Veja como fechou o mercado nesta quarta-feira:

Soja fecha em alta na CBOT e puxa preços em praças do interior do Brasil nesta 4ª feira

O dia foi de intensa volatilidade para os futuros da soja negociados na Bolsa de Chicago na sessão desta quarta-feira (22). Os negócios começaram com ligeira estabilidade, testaram altas mais fortes, mas os preços terminaram o pregão subindo entre 5,25 e 6 pontos nos principais contratos.
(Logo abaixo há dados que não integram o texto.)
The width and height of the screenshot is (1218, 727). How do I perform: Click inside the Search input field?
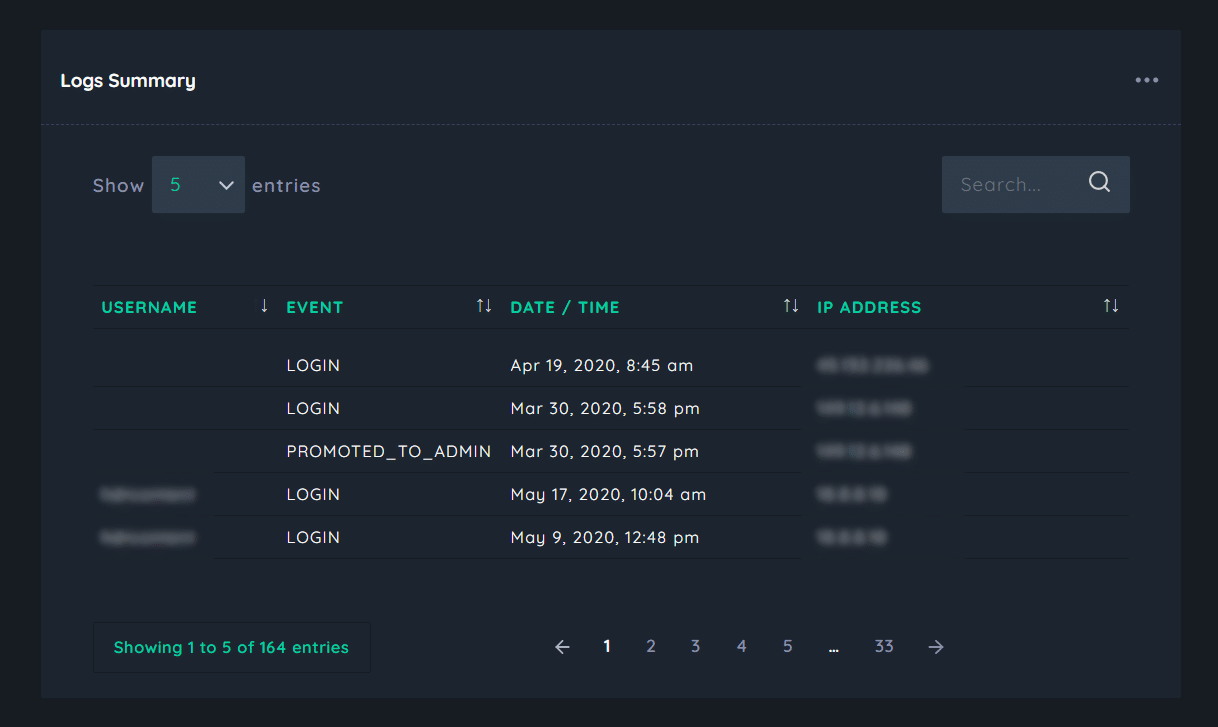point(1010,184)
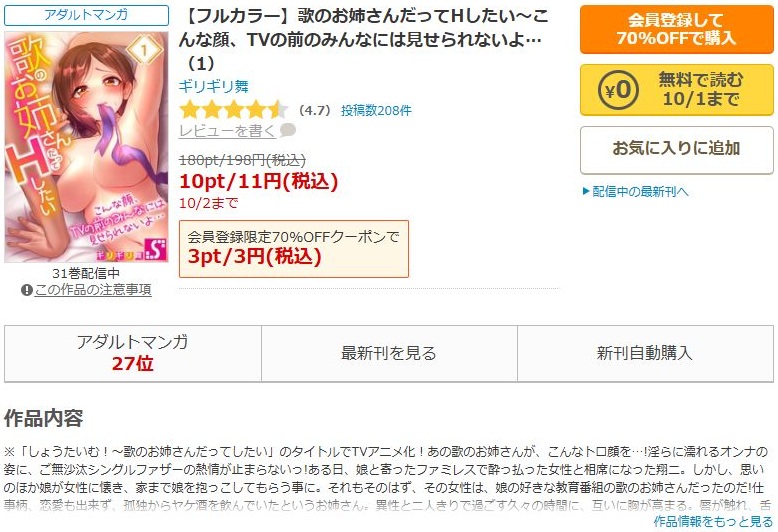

O novembro/16 terminou valendo US$ 11,16 por bushel.

O mercado internacional parece tentar buscar uma recuperação depois das últimas quedas, que chegaram a superar os 20 pontos somente nesta semana, e encontrar, novamente, seu ponto de equilíbrio. Analistas afirmam, porém, que serão necessárias novidades fortes para limitar a atuação dos fundos especuladores que, nos últimos dias, têm permanecido na ponta vendedora do mercado, liquidando parte de suas posições e realizando lucros.

Para o analista de mercado Bryce Knorr, do portal Farm Futures, o recuo registrado pelos futuros do milho em Chicago ontem – a maior dos últimos dois anos, quando os futuros do cereal perderam mais de 20 pontos – trouxe alguma limitação ao movimento de baixa entre os grãos. Trigo e milho também esboçaram altas nesta quarta-feira.

“O mercado se sentiu uma vítima do forte movimento de venda (de posições) no milho nesta terça-feira (21), apesar das boas notícias vindas do lado da demanda”, explica Knorr. Ontem, o USDA anunciou boas vendas de soja em grão e óleo para a China e destinos não revelados com volumes das safras 2015/16 e 2016/17.

E essas novidades que são esperadas, ainda de acordo com analistas, deverão vir, principalmente, do Meio-Oeste americano e das condições de clima que tem recebido. E mais do que isso, o quadro climático que vai enfrentar nos próximos dois meses, período determinante para a definição da nova safra norte-americana.

Até agora, as notícias são boas para as lavouras, ruins para os preços, mas não de forma generalizada. De acordo com informações do portal internacional AgWeb, um tempo mais quente e seco já começa a trazer algum stress para os campos de Iowa e Nebraska, por exemplo. E as previsões climáticas mais alongadas já dão conta de menos chuvas e mais calor para as próximas semanas no Corn Belt.

Ainda nesta semana, a volatilidade se acentuou com a forte influência do mercado financeiro e a expectativa criada sobre a permanência ou não da Grã-Bretanha na União Europeia. O assunto dominou o noticiário financeiro internacional e o referendo para a decisão acontece nesta quinta-feira (23).

Preços no Brasil

À espera dessas decisões que chegam da Europa, o dólar atuou em queda frente ao real e demais moedas para fechar, novamente, abaixo dos R$ 3,40 no Brasil, com baixas que, ao longo do dia, passaram de 1%. A atuação do câmbio, porém, acabou sendo limitada sobre as cotações da soja nesta quarta-feira.

As condições internas de regiões produtoras do Brasil – que contam com limitada oferta de soja disponível neste momento e frente a uma demanda, inclusive doméstica muito forte – permitiram novas altas para os preços da soja no mercado interno. Em Ponta Grossa, no Paraná, o valor da saca subiu 2,22% para R$ 92,00; em São Gabriel do Oeste/MS, 1,83% para R$ 83,50 e em Jataí/GO, 0,58% para R$ 78,00.

Já nos portos, apenas Paranaguá conseguiu manter suas referências em relação ao dia anterior, com R$ 96,00 no disponível e R$ 88,00 no mercado futuro, com embarque em meados de março do ano que vem. Em Rio Grande, por outro lado, as cotações cederam ligeiramente, perdendo, respectivamente, 0,55% e 0,79%, para R$ 91,00 no disponível e R$ 88,30 no futuro.